EDIT: There's another way that the parameter is useful. If you're using datagram (UDP) sockets and you have a socket in a "connected" state with a default destination address, you can clear out that address by calling connect() with a sockaddr with sa_family set to AF_UNSPEC.
If you look at the getaddrinfo interface, which is the only modern correct way to convert between interchange representations of addresses (names or numeric addresses) and the sockaddr structures, I think you'll see why it's needed.
With that said, the whole struct sockaddr stuff is a huge mess of misdesigns, especially the userspace endian conversion.
Another good instance of why the sa_family field is needed is the getsockname and getpeername interfaces. If the program inherited the file descriptor from another program, and doesn't already know what type of socket it is, it needs to be able to determine that in order to make new connections or even convert the address to a representation suitable for interchange.
If you look at the network code for 4.2BSD, where the sockets interface originated, you'll see that the sockaddr is passed to the network interface drivers but the socket fd is not.
The sa_family field is used to tell what type of address will be in the sa_data field. In a lot of applications, the address family is assumed to be IPV4. However, many applications also support IPV6.
for what especially the socket options are used i.e setsockopt() and getsockopt() in socket programming ?
For example you want to set or know receive buffer size
1)
int skt, int sndsize;
err = setsockopt(skt, SOL_SOCKET, SO_RCVBUF, (char *)&sndsize,
(int)sizeof(sndsize));
err = getsockopt(skt, SOL_SOCKET, SO_RCVBUF, (char *)&sockbufsize, &size);
2) Reuse address
int on = 1;
if (setsockopt(s, SOL_SOCKET, SO_REUSEADDR, &on, sizeof(on)) < 0)
For many different things including changing the size of send and receive buffers, length of timeouts, multicasting, keeping the connection alive, disabling Nagel algorithm, etc.
There are levels of options depending on what network layer you what to interact with: socket itself, IP, TCP, and so forth.
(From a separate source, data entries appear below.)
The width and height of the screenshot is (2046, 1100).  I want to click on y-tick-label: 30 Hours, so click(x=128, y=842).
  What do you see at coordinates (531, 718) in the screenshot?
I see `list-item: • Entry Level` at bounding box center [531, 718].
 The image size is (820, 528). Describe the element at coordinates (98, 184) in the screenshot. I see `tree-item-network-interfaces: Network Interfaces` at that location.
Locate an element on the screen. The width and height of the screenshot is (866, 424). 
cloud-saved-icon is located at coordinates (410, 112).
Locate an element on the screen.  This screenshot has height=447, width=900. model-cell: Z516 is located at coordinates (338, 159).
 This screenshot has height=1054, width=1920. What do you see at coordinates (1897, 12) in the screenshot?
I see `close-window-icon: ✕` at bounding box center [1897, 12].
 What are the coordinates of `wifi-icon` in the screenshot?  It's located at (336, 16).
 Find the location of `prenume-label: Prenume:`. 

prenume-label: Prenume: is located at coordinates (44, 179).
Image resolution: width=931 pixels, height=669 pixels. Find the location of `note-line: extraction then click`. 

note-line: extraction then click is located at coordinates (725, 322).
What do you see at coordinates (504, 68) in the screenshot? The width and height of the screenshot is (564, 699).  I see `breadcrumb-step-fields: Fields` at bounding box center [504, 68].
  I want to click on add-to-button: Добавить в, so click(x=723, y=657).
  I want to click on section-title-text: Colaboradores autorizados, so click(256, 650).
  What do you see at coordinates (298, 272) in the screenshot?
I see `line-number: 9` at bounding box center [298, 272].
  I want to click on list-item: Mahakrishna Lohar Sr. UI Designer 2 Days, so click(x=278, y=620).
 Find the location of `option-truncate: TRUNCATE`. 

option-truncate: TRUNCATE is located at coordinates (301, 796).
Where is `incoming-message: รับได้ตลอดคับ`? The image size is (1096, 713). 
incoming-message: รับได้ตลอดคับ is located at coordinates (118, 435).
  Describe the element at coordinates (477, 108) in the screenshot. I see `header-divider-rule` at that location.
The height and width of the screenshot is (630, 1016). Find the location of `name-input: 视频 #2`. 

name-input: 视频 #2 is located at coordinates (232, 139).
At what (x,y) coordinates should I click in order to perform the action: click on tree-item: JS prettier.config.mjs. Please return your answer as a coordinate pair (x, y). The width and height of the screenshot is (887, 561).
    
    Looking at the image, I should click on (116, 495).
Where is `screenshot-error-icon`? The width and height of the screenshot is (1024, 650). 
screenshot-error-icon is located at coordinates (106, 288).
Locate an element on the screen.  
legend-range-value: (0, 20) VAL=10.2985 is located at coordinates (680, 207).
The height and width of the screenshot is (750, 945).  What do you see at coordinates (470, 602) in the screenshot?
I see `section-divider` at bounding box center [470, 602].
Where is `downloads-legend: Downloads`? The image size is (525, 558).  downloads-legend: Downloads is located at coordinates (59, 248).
As already mentioned they are used for setting/getting various options for a socket.
For example, if you are testing a server application that crashes, you don't wont to wait a certain number of minutes before the kernel let you reuse the port avoiding the "Address already in use" error messages. This can be avoided if you use the SO_REUSEADDR option, letting other sockets to bind to the same port unless there is an active listener bound already.
You can also retrieve data about a socket, such as the number of lost packets / retransmissions etc by using the TCP_INFO on linux machines.
Basically, you can configure all the fine settings.
Options for setsockopt(2) and getsockopt(2).
Superficially, sockets look like a bidirectional pipe which is useful because standard system calls such as write, read, close can be used on them just like on normal pipes or even files. Even if you add socket-specific calls (listen, connect, bind, accept), there is a useful level of abstraction that hides away details in favor of the notion of streaming or datagram sockets.
But as soon as protocol-specific details come into play and specific settings need to be tuned (for example send/receive buffers, timeout settings), a very generic interface is needed to account for the different settings and their specific data formats. getsockopt, setsockopt are part of this generic interface.
int getsockopt(int sockfd, int level, int optname,
void *optval, socklen_t *optlen);
int setsockopt(int sockfd, int level, int optname,
const void *optval, socklen_t optlen);
The protocol-specific options are selected using level and optname and the protocol-specific data is hidden in a buffer, so the two system calls do not need to know anything about the settings of every protocol the OS may support -- it's enough if your application and the actual protocol implementation know about those details.